AI VESCOVI, AI SACERDOTI,

ALLE FAMIGLIE RELIGIOSE,

A TUTTI I FEDELI CRISTIANI

NEL RICORDO

DELL' OPERA EVANGELIZZATRICE

DEI SANTI CIRILLO E METODIO

DOPO UNDICI SECOLI





24. The Baptism of Poland in 966, in the person of the first historical sovereign, Mieszko, who married the Bohemian princess Dubravka, took place principally through the Bohemian Church, and by this route Christianity reached Poland from Rome in the Latin form. But the fact remains that the beginnings of Christianity in Poland are in a way linked with the work of the Brothers who set out from distant Salonika.

Among the Slavs of the Balkan peninsula the efforts of the holy Brothers bore fruit in an even more visible way. Thanks to their apostolate the Christianity which had already for some time been established in Croatia was consolidated.

Principally through their disciples who had been expelled from the area where they had originally worked, the mission of Cyril and Methodius was confirmed and developed wonderfully in Bulgaria.
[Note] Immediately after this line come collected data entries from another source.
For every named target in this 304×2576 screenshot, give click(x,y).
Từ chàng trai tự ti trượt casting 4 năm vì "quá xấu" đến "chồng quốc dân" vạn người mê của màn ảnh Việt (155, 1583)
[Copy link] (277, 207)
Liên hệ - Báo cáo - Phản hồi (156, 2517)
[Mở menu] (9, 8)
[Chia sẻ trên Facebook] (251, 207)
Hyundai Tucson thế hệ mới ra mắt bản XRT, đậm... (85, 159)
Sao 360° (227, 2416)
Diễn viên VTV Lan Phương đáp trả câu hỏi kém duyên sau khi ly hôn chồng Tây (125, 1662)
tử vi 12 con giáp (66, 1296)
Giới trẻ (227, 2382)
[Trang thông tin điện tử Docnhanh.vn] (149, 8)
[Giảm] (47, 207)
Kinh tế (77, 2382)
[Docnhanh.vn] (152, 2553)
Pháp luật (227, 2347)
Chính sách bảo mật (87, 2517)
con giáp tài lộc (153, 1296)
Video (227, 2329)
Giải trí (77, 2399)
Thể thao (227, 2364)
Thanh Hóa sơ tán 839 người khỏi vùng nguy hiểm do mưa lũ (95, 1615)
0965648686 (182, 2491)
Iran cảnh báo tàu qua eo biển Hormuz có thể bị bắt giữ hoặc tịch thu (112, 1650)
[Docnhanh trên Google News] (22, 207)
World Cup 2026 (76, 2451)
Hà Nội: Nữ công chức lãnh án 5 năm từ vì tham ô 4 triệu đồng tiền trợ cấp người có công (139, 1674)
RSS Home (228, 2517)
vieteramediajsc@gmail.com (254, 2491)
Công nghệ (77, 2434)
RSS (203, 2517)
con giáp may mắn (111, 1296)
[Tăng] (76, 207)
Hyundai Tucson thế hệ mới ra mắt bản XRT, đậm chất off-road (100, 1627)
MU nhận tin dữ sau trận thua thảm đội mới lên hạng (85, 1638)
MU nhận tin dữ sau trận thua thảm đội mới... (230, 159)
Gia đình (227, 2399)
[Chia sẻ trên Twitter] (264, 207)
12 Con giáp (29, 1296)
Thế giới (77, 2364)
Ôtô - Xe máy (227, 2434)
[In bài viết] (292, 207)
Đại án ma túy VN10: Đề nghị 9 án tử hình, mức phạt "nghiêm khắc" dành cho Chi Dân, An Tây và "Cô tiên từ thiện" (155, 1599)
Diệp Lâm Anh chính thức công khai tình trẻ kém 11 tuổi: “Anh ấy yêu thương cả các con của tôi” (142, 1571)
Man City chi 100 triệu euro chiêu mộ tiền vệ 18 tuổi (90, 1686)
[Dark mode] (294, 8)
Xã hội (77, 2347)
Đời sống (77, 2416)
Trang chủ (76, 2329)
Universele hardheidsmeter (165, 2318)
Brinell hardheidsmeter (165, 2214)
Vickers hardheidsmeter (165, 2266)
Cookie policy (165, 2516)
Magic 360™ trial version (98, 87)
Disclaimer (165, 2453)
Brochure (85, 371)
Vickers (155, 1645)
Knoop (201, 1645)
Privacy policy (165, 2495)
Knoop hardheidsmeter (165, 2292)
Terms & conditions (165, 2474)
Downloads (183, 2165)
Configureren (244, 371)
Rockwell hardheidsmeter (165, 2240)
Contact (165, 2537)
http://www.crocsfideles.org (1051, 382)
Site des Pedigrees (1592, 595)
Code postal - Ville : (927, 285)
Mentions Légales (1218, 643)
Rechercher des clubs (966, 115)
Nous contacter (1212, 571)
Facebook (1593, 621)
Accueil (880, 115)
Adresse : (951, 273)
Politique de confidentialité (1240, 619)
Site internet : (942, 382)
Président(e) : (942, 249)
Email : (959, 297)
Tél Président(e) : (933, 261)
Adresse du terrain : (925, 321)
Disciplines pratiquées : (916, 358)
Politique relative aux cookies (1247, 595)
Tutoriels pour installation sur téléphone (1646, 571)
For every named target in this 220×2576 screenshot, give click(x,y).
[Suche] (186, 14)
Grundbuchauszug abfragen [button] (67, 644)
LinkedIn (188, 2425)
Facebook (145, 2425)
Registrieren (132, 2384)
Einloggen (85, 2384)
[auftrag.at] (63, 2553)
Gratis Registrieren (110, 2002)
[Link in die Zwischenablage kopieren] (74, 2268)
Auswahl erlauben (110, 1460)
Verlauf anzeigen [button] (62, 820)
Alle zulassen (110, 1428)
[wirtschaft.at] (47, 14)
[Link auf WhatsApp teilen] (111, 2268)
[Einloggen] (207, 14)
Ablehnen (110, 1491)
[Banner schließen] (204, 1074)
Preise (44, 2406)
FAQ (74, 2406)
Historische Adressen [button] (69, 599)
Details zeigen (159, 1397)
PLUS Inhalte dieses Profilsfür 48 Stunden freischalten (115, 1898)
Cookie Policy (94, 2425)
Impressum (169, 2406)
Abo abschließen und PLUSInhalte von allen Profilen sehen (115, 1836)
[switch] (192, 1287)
Here, thanks to Saint Clement of Okhrid, dynamic centres of monastic life arose, and here particularly the Cyrillic alphabet developed. From here too Christianity moved to other territories, until it passed through neighbouring Romania and reached the ancient Rus' of Kiev, and then spread from Moscow eastwards. In a few years, in 1988 to be exact, the millenium of the baptism of Saint Vladimir, Grand Duke of Kiev, will be celebrated.

25. Rightly therefore Saints Cyril and Methodius were at an early date recognized by the family of Slav peoples as the fathers of both their Christianity and their culture. In many of the territories mentioned above, although there had been various missionaries, the majority of the Slav population in the ninth century still retained pagan customs and beliefs. Only in the land cultivated by our Saints, or at least prepared by them for cultivation, did Christianity definitively enter the history of the Slavs during the following century.

Their work is an outstanding contribution to the formation of the common Christian roots of Europe, roots which by their strength and vitality are one of the most solid points of reference, which no serious attempt to reconstruct in a new and relevant way the unity of the Continent can ignore.

After eleven centuries of Christianity among the Slavs, we clearly see that the heritage of the Brothers from Salonika is and remains for the Slavs deeper and stronger than any division. Both Christian traditions - the Eastern deriving from Constantinople and the Western deriving from Rome - arose in the bosom of the one Church, even though against the background of different cultures and of a different approach to the same problems. This diversity, when its origin is properly understood and when its value and meaning are properly considered, can only enrich the culture of Europe and its religious tradition, and likewise become an adequate foundation for its hoped-for spiritual renewal.